| SOURCE INFORMATION |
________________________________________

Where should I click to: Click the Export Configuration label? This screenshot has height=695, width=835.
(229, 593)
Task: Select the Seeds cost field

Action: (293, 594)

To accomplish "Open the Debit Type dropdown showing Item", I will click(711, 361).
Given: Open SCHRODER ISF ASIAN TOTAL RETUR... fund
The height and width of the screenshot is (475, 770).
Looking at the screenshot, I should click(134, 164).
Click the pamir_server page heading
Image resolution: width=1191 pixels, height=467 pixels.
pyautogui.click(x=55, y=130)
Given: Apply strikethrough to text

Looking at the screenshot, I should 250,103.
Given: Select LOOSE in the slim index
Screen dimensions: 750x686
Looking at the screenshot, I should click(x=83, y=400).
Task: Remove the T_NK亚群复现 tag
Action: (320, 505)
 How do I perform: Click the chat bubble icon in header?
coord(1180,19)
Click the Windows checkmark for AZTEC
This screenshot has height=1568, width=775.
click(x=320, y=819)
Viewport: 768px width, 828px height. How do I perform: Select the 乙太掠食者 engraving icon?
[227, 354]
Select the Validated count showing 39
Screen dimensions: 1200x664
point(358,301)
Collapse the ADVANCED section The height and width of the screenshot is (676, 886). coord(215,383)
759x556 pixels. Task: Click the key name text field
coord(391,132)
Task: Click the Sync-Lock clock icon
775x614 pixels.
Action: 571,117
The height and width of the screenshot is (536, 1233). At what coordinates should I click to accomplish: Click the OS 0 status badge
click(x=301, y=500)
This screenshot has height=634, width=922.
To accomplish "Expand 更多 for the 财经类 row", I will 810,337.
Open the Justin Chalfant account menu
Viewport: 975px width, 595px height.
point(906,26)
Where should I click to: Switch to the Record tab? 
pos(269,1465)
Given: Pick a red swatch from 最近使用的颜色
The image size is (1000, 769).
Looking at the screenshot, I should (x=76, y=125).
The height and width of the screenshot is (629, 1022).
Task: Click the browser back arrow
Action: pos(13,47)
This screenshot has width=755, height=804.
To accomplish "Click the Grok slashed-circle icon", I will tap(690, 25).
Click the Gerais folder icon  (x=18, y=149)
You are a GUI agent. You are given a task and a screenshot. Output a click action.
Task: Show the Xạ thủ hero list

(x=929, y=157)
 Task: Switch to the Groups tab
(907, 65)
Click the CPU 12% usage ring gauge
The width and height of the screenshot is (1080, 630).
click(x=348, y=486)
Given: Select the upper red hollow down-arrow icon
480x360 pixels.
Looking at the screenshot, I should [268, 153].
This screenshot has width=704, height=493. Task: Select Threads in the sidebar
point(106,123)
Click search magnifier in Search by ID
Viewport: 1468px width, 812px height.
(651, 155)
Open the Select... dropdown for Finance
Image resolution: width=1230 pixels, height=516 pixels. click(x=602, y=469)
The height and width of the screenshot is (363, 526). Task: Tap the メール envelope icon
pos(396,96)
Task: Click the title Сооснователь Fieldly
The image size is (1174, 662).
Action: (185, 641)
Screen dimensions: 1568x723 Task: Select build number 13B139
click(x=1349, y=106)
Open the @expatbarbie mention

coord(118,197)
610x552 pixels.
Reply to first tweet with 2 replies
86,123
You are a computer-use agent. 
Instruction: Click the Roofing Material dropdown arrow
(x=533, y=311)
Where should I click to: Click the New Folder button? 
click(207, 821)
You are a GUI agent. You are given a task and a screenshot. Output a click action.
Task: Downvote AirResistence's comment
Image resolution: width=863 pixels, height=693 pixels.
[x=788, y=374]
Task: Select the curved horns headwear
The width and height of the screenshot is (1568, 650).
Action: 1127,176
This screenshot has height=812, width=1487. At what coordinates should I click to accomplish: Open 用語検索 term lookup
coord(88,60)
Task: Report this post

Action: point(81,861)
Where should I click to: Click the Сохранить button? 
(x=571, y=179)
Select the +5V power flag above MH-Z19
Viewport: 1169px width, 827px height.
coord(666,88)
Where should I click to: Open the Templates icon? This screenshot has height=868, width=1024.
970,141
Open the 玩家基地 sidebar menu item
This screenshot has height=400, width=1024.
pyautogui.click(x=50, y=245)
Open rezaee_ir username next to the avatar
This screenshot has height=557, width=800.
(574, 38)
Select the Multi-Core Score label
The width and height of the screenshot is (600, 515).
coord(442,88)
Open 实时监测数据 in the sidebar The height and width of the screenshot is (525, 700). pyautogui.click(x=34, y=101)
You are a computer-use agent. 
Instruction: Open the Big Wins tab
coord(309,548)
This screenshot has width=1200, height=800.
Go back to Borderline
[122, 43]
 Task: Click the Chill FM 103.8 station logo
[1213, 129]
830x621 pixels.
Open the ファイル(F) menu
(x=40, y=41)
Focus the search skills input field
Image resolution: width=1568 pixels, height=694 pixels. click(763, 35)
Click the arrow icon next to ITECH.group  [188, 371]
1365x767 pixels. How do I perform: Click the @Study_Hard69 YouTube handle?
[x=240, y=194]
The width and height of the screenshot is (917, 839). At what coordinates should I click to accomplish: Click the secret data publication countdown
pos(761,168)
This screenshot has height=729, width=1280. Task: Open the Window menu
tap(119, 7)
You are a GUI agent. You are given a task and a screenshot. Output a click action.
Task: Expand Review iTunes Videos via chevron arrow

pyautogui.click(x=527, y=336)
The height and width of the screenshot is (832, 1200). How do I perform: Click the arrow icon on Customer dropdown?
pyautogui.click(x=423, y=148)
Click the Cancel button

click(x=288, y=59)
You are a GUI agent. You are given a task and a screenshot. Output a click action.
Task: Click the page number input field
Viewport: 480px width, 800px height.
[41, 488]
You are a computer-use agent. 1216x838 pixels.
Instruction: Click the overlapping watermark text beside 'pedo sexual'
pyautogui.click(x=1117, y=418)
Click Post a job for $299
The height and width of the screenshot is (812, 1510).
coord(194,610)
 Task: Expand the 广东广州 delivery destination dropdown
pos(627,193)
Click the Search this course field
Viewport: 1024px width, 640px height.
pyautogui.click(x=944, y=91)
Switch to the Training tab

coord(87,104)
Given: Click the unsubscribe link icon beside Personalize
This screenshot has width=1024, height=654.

________________________________________

| YOUR INSTRUCTIONS |
Output should match, line for line, the stretch of the material above from the line holding "The width and height of the screenshot is (600, 515)." through the line holding "You are a computer-use agent. 1216x838".

| ANSWER SECTION |
The width and height of the screenshot is (600, 515).
coord(442,88)
Open 实时监测数据 in the sidebar The height and width of the screenshot is (525, 700). pyautogui.click(x=34, y=101)
You are a computer-use agent. 
Instruction: Open the Big Wins tab
coord(309,548)
This screenshot has width=1200, height=800.
Go back to Borderline
[122, 43]
 Task: Click the Chill FM 103.8 station logo
[1213, 129]
830x621 pixels.
Open the ファイル(F) menu
(x=40, y=41)
Focus the search skills input field
Image resolution: width=1568 pixels, height=694 pixels. click(763, 35)
Click the arrow icon next to ITECH.group  [188, 371]
1365x767 pixels. How do I perform: Click the @Study_Hard69 YouTube handle?
[x=240, y=194]
The width and height of the screenshot is (917, 839). At what coordinates should I click to accomplish: Click the secret data publication countdown
pos(761,168)
This screenshot has height=729, width=1280. Task: Open the Window menu
tap(119, 7)
You are a GUI agent. You are given a task and a screenshot. Output a click action.
Task: Expand Review iTunes Videos via chevron arrow

pyautogui.click(x=527, y=336)
The height and width of the screenshot is (832, 1200). How do I perform: Click the arrow icon on Customer dropdown?
pyautogui.click(x=423, y=148)
Click the Cancel button

click(x=288, y=59)
You are a GUI agent. You are given a task and a screenshot. Output a click action.
Task: Click the page number input field
Viewport: 480px width, 800px height.
[41, 488]
You are a computer-use agent. 1216x838 pixels.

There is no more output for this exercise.